* _Brief_: Reproduce only the lines that begin at the line with "Click the N business portfolio avatar" and run to the end of the entries; omit every picture.

* _Stored items_:
- Opening Delimiter -

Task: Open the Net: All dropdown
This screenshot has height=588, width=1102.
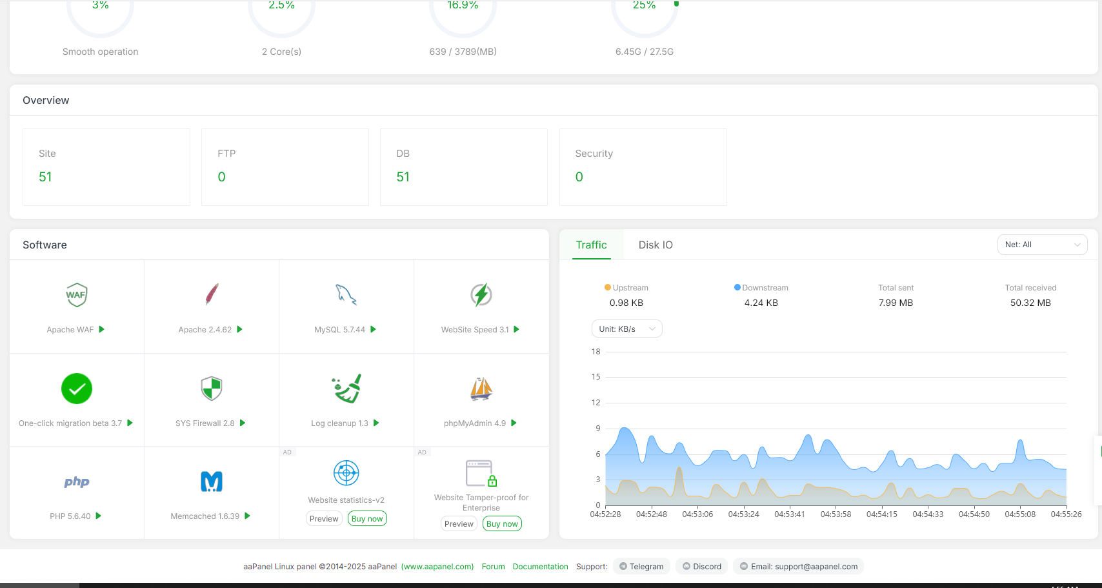Action: click(x=1042, y=245)
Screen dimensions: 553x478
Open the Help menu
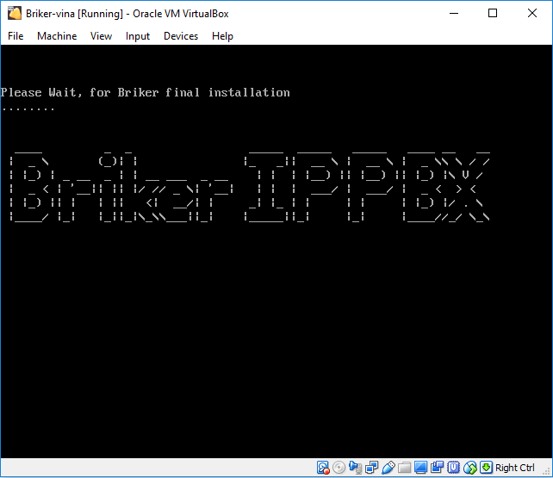coord(222,36)
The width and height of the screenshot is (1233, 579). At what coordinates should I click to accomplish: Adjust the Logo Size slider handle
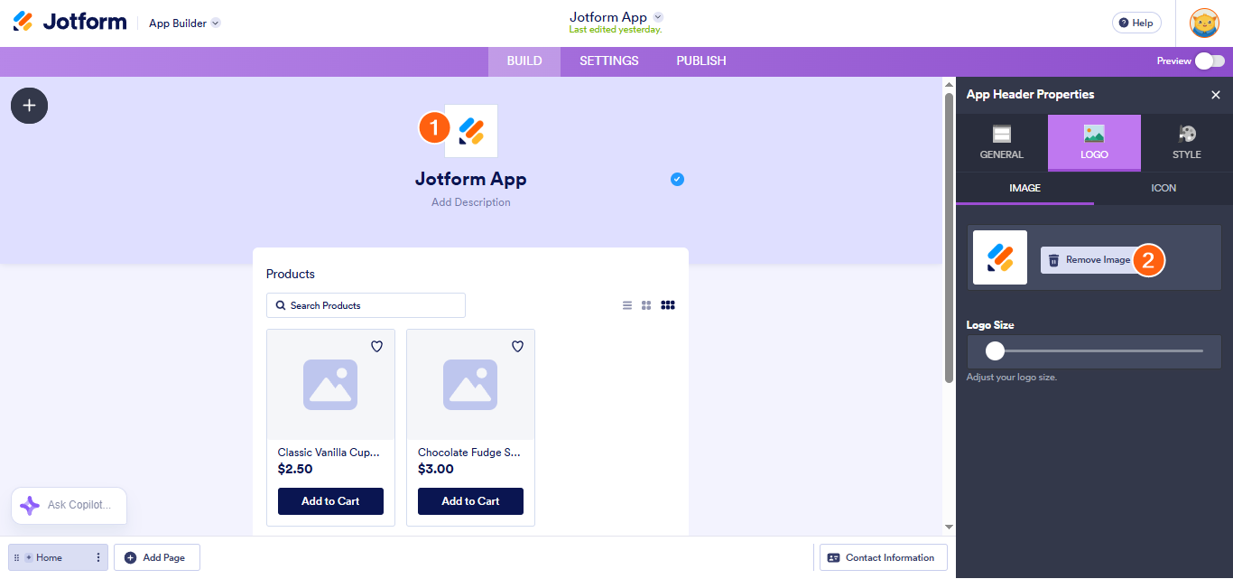click(995, 350)

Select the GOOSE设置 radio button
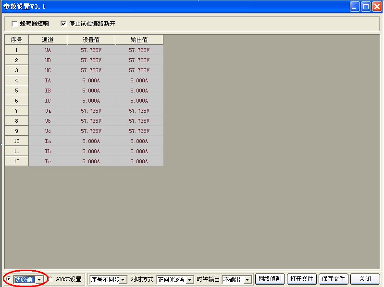[x=51, y=279]
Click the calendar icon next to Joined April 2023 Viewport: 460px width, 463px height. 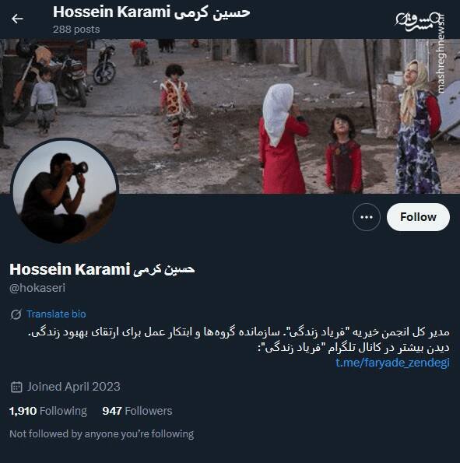(16, 387)
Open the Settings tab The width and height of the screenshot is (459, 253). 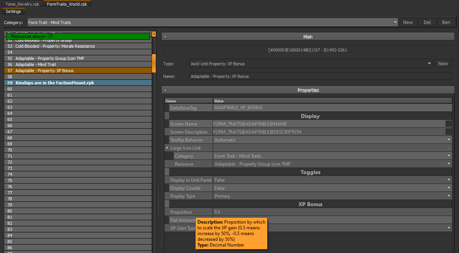[13, 11]
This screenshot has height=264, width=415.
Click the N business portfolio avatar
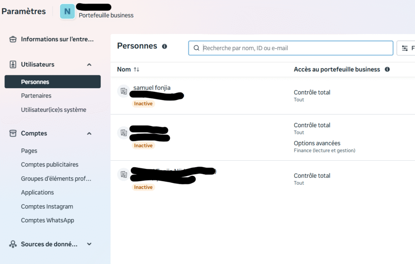(67, 11)
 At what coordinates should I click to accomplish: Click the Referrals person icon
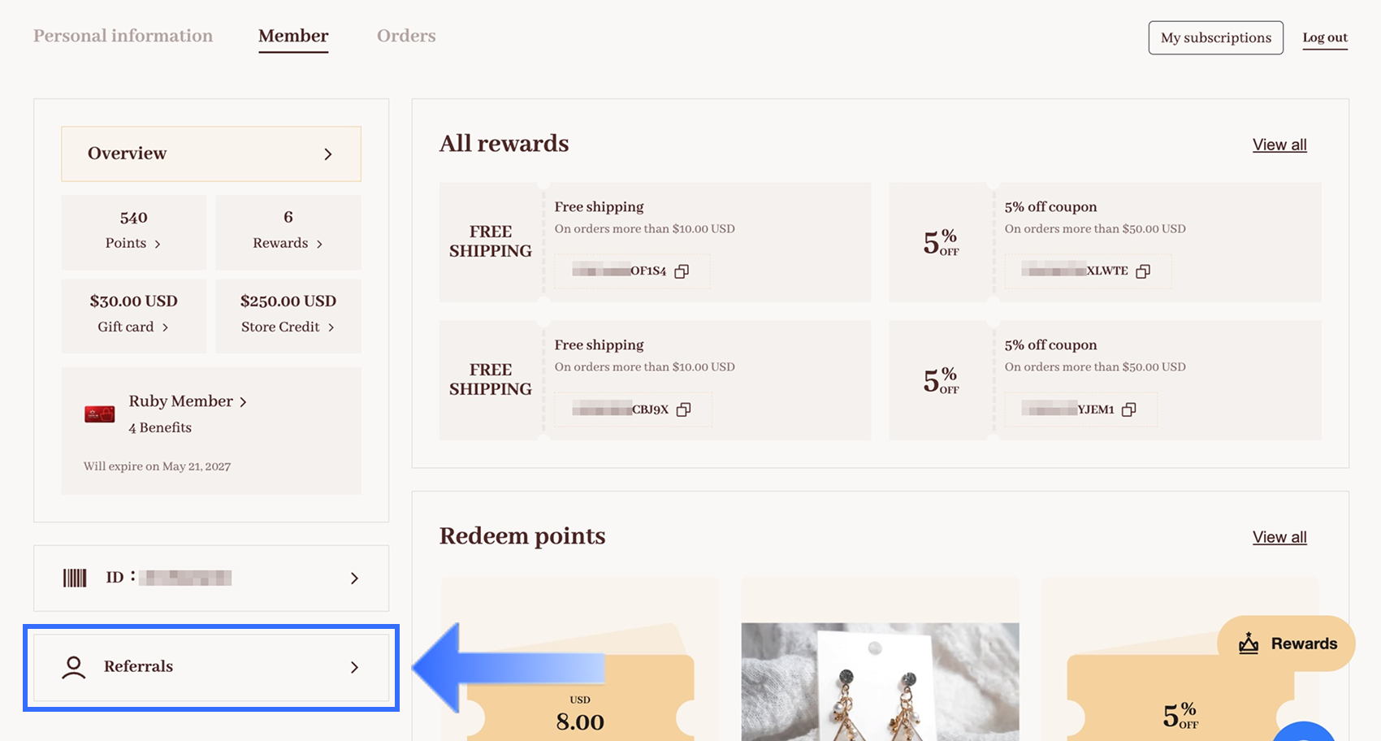tap(74, 667)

- Closing Delimiter -

* _Expected output_:
Click the N business portfolio avatar
(67, 11)
 At what coordinates should I click to accomplish: Click the Referrals person icon
tap(74, 667)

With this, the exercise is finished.